Scottish Militia Bill
- Parliament of Great Britain
- Long title: A Bill for settling the Militia of that Part of Great Britain called Scotland
- Territorial extent: Scotland

Status: Not passed

= Scottish Militia Bill =

1708 United Kingdom legislation vetoed by Queen Anne

The Scottish Militia Bill 1708 (known formerly as the Scotch Militia Bill) was a bill that was passed by the House of Commons and House of Lords of the Parliament of Great Britain in early 1708. However, on 11 March 1708, Queen Anne withheld royal assent on the advice of her ministers for fear that the proposed militia would be disloyal. This was due to the sudden appearance of a Franco-Jacobite invasion fleet en route to Scotland which gave ministers second thoughts at the last minute about allowing it to reach the statute books. As of 2026, it is the last occasion on which the royal veto has been used in Great Britain or the United Kingdom.

==Content==
The bill's long title was "A Bill for settling the Militia of that Part of Great Britain called Scotland". Its object was to arm the Scottish militia, which had not been recreated at the Restoration. This happened as the unification between Scotland and England under the Acts of Union 1707 had been passed.
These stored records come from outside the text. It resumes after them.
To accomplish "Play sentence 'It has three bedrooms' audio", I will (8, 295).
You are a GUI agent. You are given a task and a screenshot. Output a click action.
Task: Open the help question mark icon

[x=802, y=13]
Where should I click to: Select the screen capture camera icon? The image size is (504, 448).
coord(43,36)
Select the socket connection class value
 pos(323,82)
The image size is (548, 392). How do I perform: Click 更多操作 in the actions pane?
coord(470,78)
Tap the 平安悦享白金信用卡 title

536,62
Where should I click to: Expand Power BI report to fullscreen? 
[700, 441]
On the day the bill was meant to be signed, news came that the French were sailing toward Scotland for the planned invasion of 1708 and there was suspicion that a significant portion of the Scottish population might be disloyal. Therefore, support for a veto was strong and the Queen refused her royal assent to the bill.

==Significance==
The Scottish Militia Bill 1708 is the last bill to have been refused royal assent. Before this, King William III had vetoed bills passed by Parliament six times. Royal assent to bills generally came to be viewed as a mere formality once both Houses of Parliament had successfully read a bill three times, or a general election had taken place. No royal veto has taken place for legislation since. (Note: In 2023, Gender Recognition Reform (Scotland) Bill was subject to a post-legislative veto, however the bill was vetoed by the Secretary of State for Scotland (who has power to do so under section 35 of the Scotland Act 1998), not by the Sovereign.)
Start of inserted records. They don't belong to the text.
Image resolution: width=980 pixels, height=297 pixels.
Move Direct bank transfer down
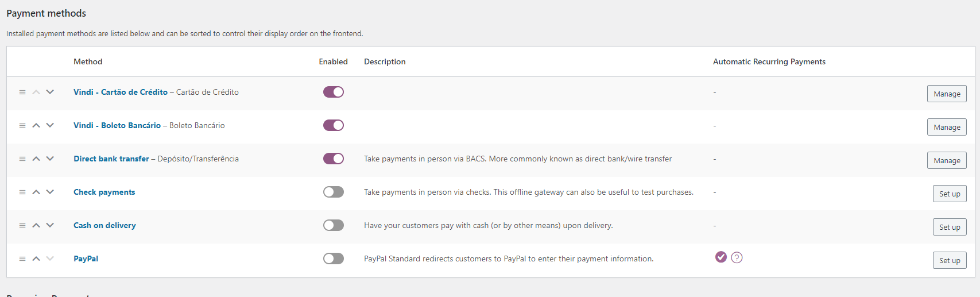coord(50,159)
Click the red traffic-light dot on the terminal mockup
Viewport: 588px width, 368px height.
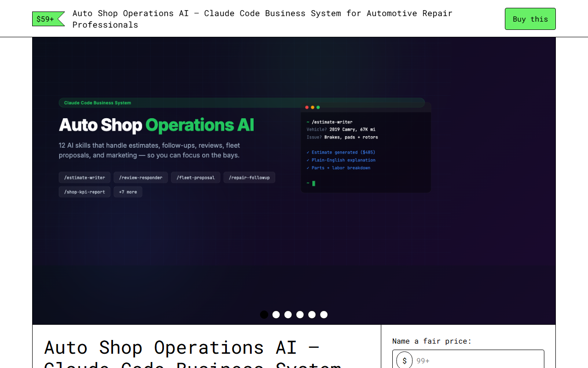(306, 107)
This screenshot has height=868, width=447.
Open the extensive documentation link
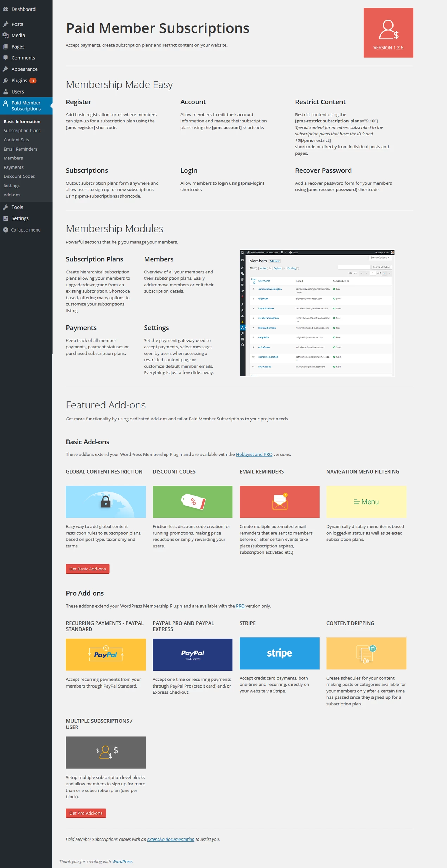[171, 839]
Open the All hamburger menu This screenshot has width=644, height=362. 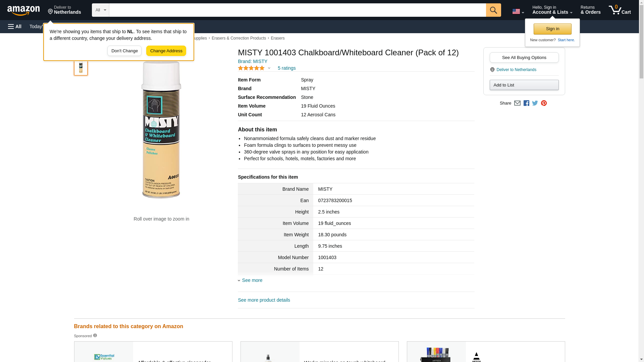[15, 26]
In the British colonies, the denial of royal assent (exercised on the advice of ministers) had continued past 1708, and was one of the primary complaints of the United States Declaration of Independence in 1776: that the King "has refused his Assent to Laws, most wholesome and necessary for the public Good" and "He has forbidden his Governors to pass Laws of immediate and pressing Importance". Similar provisions existed elsewhere in the British Empire, most notably disallowance and reservation in Canada, which fell into disuse in the 20th century.